Tag: market shaping

  • Square pegs and round holes? Connecting software vendors to digital government services

    AI slop picture of a fictional IT trade show added to help game the linkedin algorithm (sorry)

    Over the last week I’ve had three discussions in entirely different contexts that relate to a similar theme – how to get vendors of software products to tesselate effectively with state-run digital services.

    Here’s a pattern that I see play out all the time, and have done for the last decade.

    Supplier of fancy new software (typically involving AI these days) which is big in industry, or another country, meets senior person/people in a public sector organisation. The leadership gets excited and says “This is brilliant, we need this everywhere. Make it so!” Connections are duly made and this eventually filters to the poor delivery teams who are already up to their eyeballs delivering other things.

    This is where shiny idea hits reality. Because then you have to figure out things like:

    1. Can a specific product be quickly bought in a way that complies with procurement law? (Usually not, which is why suppliers offer products for free to get a foot in. And by the way – no shade at vendors for doing this, I’m sure I’d use the same playbook if that was my job.)
    2. Is it compliant with all relevant standards from ISO27001, to DSP Toolkit, to MHRA regs to clinical safety standards?
    3. Is this a point solution, in which case what will it take to integrate it into one or more other workflows so that it actually saves time rather than creating a copy paste swivel chair nightmare?
    4. Does it manage data according to agreed standards that enable interoperability, and mitigates against lock in to a particular product set?
    5. Does it solve a genuine problem?
    6. Most importantly is this a priority against all the other thousands of things that the team are being asked to deliver? If so, why? Does it actually matter more, or is it just that an important person is asking for it? Is it really worth pivoting the teams away from their core work to focus on?

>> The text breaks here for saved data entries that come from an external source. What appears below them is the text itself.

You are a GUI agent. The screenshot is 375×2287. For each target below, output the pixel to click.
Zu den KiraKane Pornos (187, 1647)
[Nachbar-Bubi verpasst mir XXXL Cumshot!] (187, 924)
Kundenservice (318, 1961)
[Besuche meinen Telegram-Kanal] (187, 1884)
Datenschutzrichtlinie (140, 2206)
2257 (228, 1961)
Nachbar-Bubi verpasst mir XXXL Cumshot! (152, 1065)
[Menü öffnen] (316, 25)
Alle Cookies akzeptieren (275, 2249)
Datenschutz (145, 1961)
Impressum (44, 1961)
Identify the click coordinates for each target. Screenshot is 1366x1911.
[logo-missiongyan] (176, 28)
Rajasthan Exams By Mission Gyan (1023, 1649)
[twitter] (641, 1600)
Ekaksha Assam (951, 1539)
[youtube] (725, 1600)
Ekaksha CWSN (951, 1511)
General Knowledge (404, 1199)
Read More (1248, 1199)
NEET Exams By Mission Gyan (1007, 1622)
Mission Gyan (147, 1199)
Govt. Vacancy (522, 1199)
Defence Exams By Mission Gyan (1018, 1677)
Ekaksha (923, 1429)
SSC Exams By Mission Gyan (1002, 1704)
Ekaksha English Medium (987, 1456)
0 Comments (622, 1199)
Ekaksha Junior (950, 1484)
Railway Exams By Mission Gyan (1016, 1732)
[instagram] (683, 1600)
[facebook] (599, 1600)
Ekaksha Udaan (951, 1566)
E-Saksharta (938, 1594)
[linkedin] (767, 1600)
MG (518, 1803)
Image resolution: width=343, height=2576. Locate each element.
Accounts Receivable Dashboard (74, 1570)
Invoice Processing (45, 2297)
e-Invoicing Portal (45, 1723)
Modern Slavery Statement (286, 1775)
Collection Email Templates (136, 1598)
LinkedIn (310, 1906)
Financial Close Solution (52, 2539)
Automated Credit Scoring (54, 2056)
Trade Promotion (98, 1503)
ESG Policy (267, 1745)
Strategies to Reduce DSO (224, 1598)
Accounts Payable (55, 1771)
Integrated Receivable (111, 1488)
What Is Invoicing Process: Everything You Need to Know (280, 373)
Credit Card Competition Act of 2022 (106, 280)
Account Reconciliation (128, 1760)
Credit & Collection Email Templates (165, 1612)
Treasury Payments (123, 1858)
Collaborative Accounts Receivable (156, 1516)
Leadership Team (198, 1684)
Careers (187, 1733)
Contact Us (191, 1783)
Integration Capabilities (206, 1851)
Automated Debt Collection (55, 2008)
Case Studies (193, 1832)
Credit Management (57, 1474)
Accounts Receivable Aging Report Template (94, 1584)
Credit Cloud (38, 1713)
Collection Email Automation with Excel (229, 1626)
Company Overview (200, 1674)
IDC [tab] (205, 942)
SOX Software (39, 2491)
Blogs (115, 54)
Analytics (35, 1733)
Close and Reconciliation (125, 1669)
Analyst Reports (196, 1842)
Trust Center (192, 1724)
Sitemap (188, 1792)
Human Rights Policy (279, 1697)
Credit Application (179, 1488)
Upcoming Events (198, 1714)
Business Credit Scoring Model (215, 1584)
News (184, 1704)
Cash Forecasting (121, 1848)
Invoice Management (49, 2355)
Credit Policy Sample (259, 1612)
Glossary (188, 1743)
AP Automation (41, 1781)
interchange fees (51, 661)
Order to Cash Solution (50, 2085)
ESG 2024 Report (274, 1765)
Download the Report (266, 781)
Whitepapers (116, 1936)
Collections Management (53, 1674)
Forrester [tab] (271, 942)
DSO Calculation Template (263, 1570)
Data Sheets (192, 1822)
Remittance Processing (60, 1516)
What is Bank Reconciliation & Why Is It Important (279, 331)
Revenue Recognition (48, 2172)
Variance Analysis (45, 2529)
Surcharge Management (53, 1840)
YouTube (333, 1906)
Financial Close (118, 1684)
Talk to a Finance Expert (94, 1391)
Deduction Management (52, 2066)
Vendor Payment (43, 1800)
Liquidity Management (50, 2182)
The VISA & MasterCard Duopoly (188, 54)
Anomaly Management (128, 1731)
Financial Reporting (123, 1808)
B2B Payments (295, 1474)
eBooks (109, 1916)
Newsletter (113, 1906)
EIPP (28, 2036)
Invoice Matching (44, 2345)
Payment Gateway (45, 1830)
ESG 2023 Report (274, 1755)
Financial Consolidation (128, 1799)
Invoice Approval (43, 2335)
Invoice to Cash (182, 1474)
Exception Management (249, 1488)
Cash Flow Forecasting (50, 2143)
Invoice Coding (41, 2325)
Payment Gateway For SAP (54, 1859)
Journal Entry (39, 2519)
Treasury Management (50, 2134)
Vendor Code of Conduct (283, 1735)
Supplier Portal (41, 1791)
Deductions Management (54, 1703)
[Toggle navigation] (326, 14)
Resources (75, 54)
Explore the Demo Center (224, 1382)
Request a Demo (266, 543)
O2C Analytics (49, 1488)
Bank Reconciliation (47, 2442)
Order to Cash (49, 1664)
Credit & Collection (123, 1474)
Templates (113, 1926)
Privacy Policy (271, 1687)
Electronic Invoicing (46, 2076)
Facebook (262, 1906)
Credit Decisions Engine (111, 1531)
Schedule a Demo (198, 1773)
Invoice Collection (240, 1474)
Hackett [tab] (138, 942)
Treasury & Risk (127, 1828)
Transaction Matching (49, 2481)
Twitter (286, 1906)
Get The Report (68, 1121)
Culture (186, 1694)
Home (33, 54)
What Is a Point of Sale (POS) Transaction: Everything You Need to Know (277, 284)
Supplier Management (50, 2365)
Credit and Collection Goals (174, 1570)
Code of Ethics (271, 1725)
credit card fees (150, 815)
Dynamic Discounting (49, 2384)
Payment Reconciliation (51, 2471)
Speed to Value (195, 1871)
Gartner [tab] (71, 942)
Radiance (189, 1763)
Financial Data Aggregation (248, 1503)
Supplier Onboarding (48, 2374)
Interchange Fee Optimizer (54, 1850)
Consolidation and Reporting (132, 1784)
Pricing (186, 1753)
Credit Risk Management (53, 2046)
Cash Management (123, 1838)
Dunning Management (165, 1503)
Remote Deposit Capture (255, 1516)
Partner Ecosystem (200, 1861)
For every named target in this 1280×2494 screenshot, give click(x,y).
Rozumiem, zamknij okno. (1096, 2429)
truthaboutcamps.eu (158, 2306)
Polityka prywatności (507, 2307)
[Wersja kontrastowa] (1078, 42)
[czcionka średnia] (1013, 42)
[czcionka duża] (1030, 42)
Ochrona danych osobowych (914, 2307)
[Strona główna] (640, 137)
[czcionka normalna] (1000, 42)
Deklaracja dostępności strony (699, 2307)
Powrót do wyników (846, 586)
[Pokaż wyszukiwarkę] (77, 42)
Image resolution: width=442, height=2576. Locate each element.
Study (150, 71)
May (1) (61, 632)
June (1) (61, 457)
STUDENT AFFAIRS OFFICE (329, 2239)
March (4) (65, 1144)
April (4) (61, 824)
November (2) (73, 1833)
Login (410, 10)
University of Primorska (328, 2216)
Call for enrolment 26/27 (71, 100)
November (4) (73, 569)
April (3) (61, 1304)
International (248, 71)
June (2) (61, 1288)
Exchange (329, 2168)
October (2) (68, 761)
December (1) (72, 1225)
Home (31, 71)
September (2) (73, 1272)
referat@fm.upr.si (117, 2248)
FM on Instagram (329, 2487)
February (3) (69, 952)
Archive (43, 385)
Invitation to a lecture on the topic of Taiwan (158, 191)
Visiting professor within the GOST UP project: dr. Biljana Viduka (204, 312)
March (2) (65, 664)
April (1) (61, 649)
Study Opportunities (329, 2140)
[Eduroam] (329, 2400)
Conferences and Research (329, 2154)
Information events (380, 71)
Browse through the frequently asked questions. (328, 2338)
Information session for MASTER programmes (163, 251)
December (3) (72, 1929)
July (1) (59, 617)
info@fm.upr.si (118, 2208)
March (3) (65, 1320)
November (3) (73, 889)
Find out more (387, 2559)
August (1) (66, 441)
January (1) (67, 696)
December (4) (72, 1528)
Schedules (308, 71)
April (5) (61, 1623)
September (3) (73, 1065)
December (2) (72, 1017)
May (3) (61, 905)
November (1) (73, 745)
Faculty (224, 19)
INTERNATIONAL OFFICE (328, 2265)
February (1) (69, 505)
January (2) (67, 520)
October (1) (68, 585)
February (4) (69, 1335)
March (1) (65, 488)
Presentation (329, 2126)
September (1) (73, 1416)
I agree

    Getting convincing answers to these is non-trivial, so what then usually happens is lots of polite conversations are had but ultimately all parties end up disappointed. Senior leaders think their teams are intransigent and anti-innovation. Suppliers think government is impossible to work with. And delivery teams are left in the middle; managing the noise and soaking up the disappointment from all sides. In some cases, leaders really dig their heels in and the teams have no choice – but unless there is genuinely a good fit this rarely leads to good outcomes.

    I’m afraid I don’t have a brilliant solution to this repeating pattern. Seeing it though the lens of procurement specifically, I suspect the key is in active and ongoing market engagement that builds relationships between vendors and delivery teams and enables vendors to respond to emerging need, rather than have to shoehorn square pegs into round holes.

    Indeed, the most successful digital and AI products fly off the shelves not because leaders are bashing their businesses or consumers over the head to use them, but because they meet a need brilliantly and are great value for money. Government and the NHS needs great industry, needs great software, and needs great ideas. But if we don’t get the docking points right we will continue to disappoint.